If they let you down, don't reward them with more money for ending DLC (as if they'd even release that). 

I would have to, just to get some closer after investing so many years and hours into this series. I hate what bioware has become with a passion.

Then what stops other developers from thinking "Oh damn, check it out! If we give people incomplete endings we can get extra money later on with the "REAL" ending being DLC."

Welcome to the era of paying $60 for a game and then another $10 for the ending and gamers would have nobody to blame but themselves.

 

Don't like their product? Then just say "fuck it" and move on.

Best way to voice your opinion on this is to vote with your wallet, and I mean by NOT spending what's in it.
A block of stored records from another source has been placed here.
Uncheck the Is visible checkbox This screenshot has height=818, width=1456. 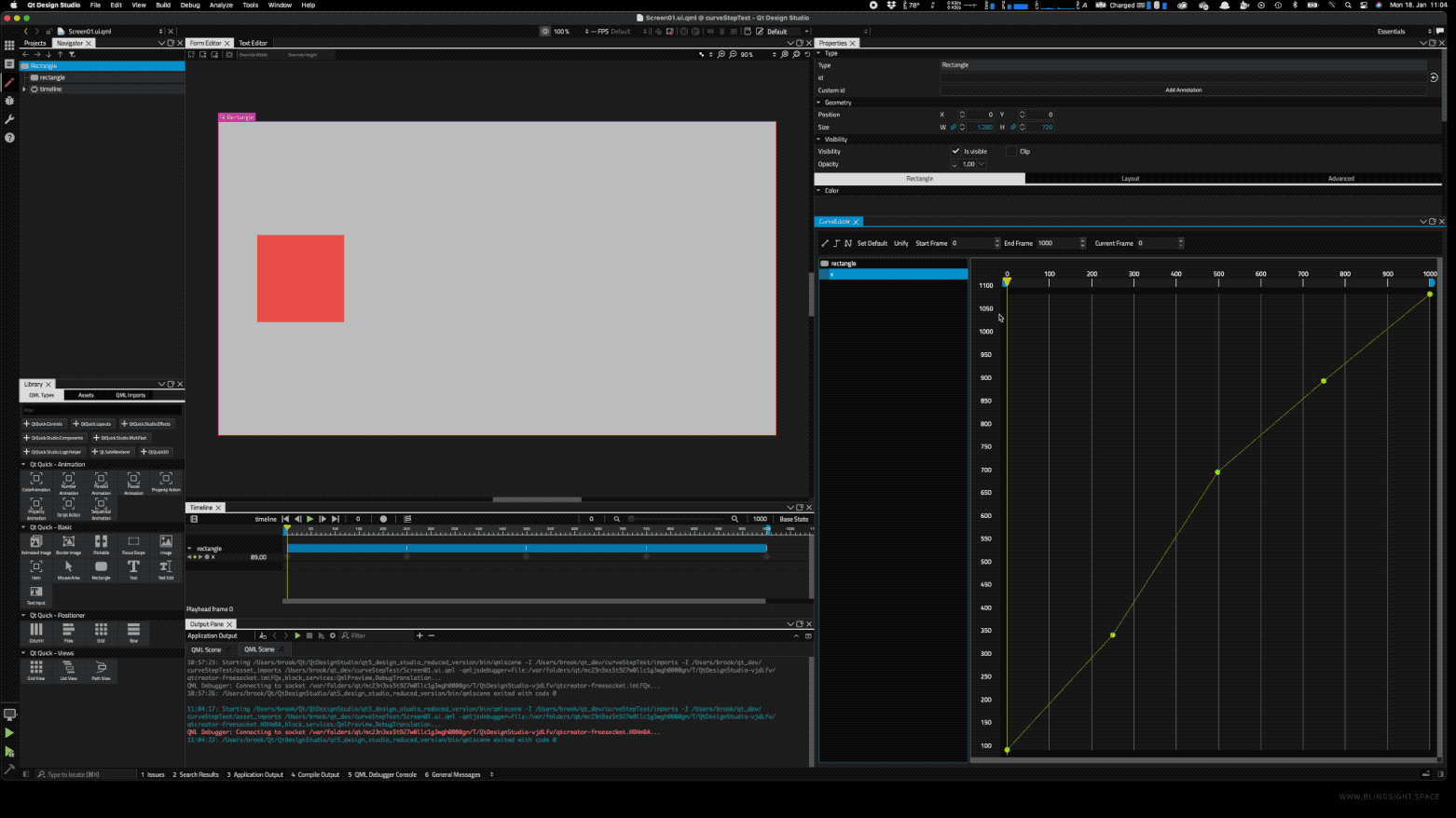[955, 151]
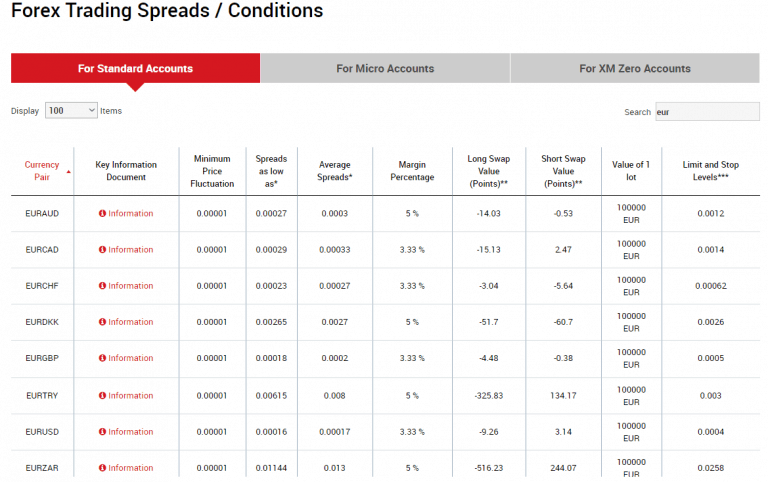Click the info icon in the EURUSD row
The width and height of the screenshot is (768, 482).
(x=102, y=432)
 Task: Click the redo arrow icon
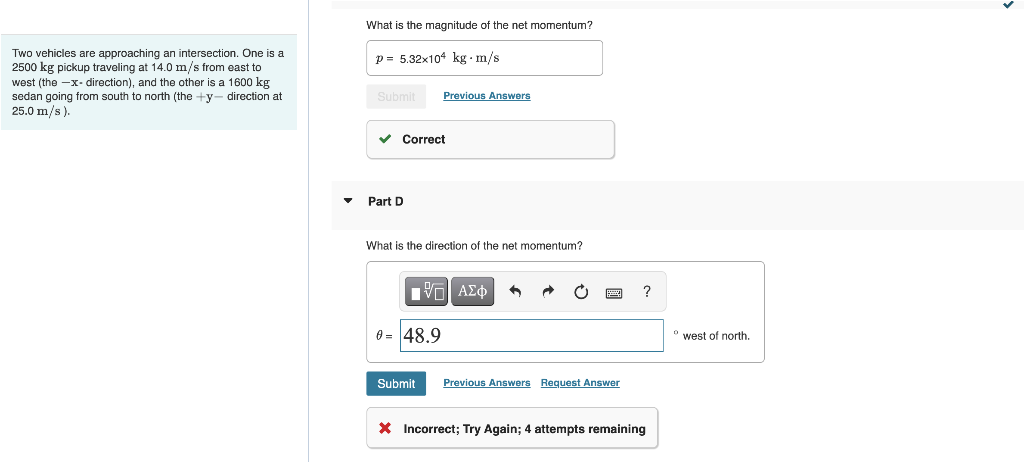click(x=548, y=291)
I really do get what you are saying, and maybe this was EA's plan all along. And if it was any other game i wouldnt care. But with me 3 i just need to know what happened, i put so much time into this trilogy.

If it was EA's plan all along then unfortunately you are going to let them win and whether you would care or not with any other game, it still serves as a big time wake up call to all other developers out there. To think we don't like the idea of on disc DLC. This could be far worse and I wouldn't blame the devs for taking the chance we are so willing to give them.

I also doubt any DLC you get will solve the problem of your choices from ME1 and ME2 having little to no bearing on the ending in ME3.

 

Not to say you can't do what you want but I just caution everyone to think of the potential consequences of these actions, and all just for an ending to one video game.



iPhone = Great gaming device. Don't agree? Who cares, because you're wrong.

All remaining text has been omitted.